私が国際協力や国際保健に興味を持つきっかけなったのはやはり幼少期のインドネシアでの居住経験が大きかったと思います。駐在員だった父について行ってちょうど0才から6才までをジャカルタインドネシアで過ごしていたため,私にとって,インドネシアの環境が当たり前でした。当時のインドネシアは,現在よりも国民の平均収入が低く物乞いも多かったですし,インドネシア人で車を所有している人は政府関係者や大企業役員など限られたお金持だった時代です。私の家には2人の住み込みのお手伝いさんがいましたが,彼女たちの月収は5000円ほどでした。かたや私は駐在員家族だったので,それはまぁ贅沢な暮らしをさせてもらっていたわけで,この6年間の経験のおかげで,この世の中には格差があるということを意識しないまま当たり前に受け入れていたと思います。

そんな環境から6才の時に日本に帰国して,その環境の違い,街中の清潔さとか効率的な社会システムとか,に衝撃を受けたわけです。そこで,この世界では一つの国の中にだけで無く,国家ごとにも格差があることを認識するようになりました。

 そんな違いにギャップを受けながら日本で生活を続けていく中で,特に“保健”に興味を持つきっかけになったのは,小学校三年生の時に学校からもらった保健便りでした。その月の保健便りには法定伝染病についての説明が書いてあり,具体例としていくつか感染症の名前が挙げられていました。そのうちの一つの感染症に私はインドネシアで感染した経験がありました。それも複数回。

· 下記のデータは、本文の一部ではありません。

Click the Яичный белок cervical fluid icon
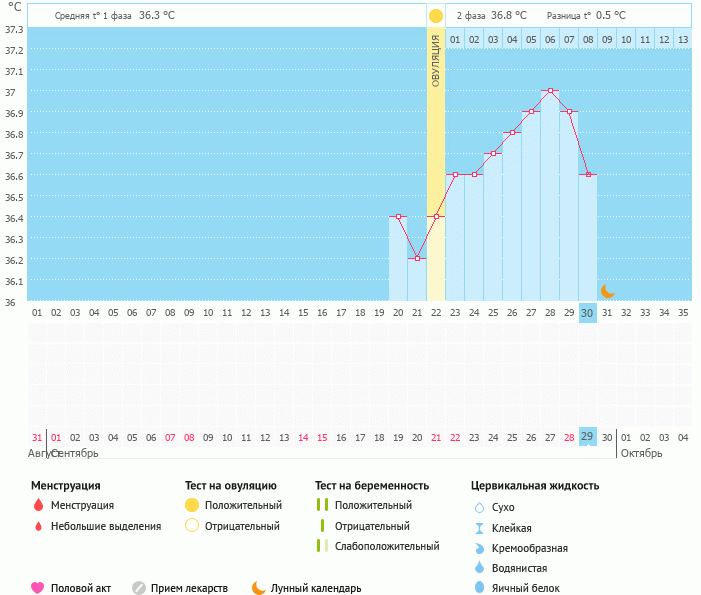Screen dimensions: 701x595 pyautogui.click(x=479, y=588)
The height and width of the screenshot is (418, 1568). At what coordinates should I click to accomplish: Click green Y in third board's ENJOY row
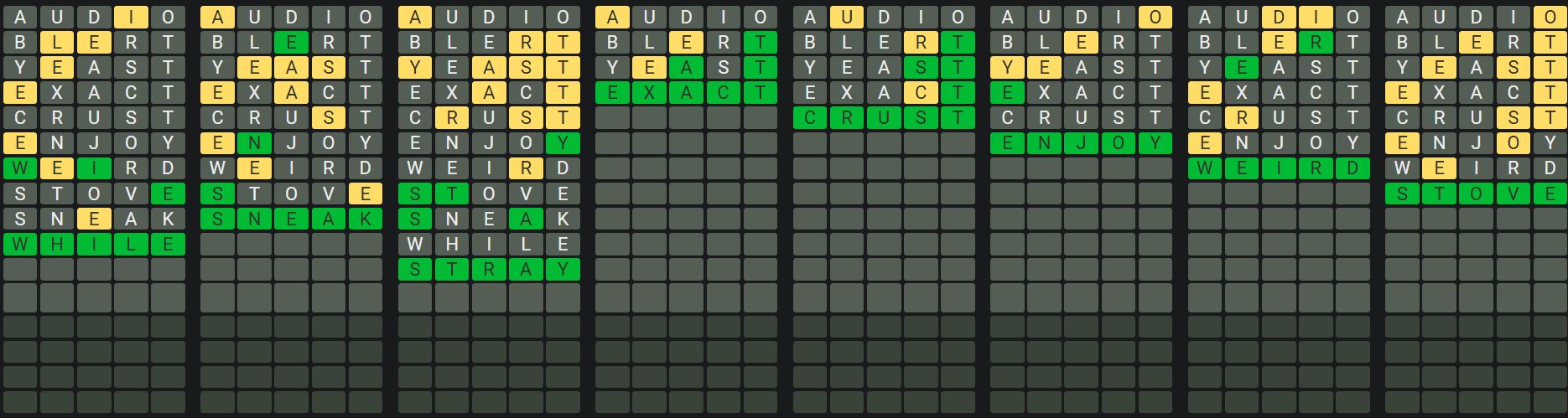(x=563, y=143)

 その感染症の名前は「赤痢」だったのですが,当時のインドネシア駐在員の子どもたちは皆,必ず一回は赤痢に感染するいわゆる「当たり前」な病気で,感染が判明しても決して大事にはなら(し)ない病気の一つでした。それが,日本に来ると完治するまで出席停止になるくらい大事になることを知ってその対応の違いがおもしろかったわけです。(ちなみに,今になって考えてみると,保健便りでmentionされていた赤痢は細菌性赤痢のことで,私がインドネシアで感染した赤痢は恐らくアメーバ赤痢だったので大きな勘違いがあったのですが笑)

 そんな経緯があって何となく,世界と日本と保健(感染症)への意識を持ったまま大きくなったのですが,ある日テレビで進藤奈邦子さんの密着ドキュメンタリーを見て大きな衝撃を受けました。進藤さんはWHOに勤務をしている日本人医師で,当時,鳥インフルエンザの封じ込めプロジェクトに関わっていたのを日本のテレビ番組が密着していました。国境をまたいで広がっていく感染症を食い止めるために尽力する彼女の姿に当時の私は大きなあこがれを抱いたのです。そのときから,感染症は世界が抱える問題で,世界各国の関係者たちが手を取り合って解決しなければならない問題であるということを明確に認識するようになりました。そして,日本人でも,その上女性でもその最前線で働けるという事実を受けて,これまでに私の中で蓄積され続けたそれぞれ関連していなかった意識が一気につながりました。途上国では高所得者低所得者であれば後者の方が健康問題を抱えやすい,先進国と途上国では社会システムが脆弱な分後者の国々の方が被害は甚大になる,ならば,富める側の者として,先進国出身者として,私にできることを国際社会で行っていきたい。そうして私は国際保健の道を歩むことになりました。

 当時はまだ「国際保健」という言葉を知りませんでした。ただ,感染症の封じ込めを地球規模で行うようなポジションで働きたいという思いだけを抱いて,その後の進路を決定してくのでした。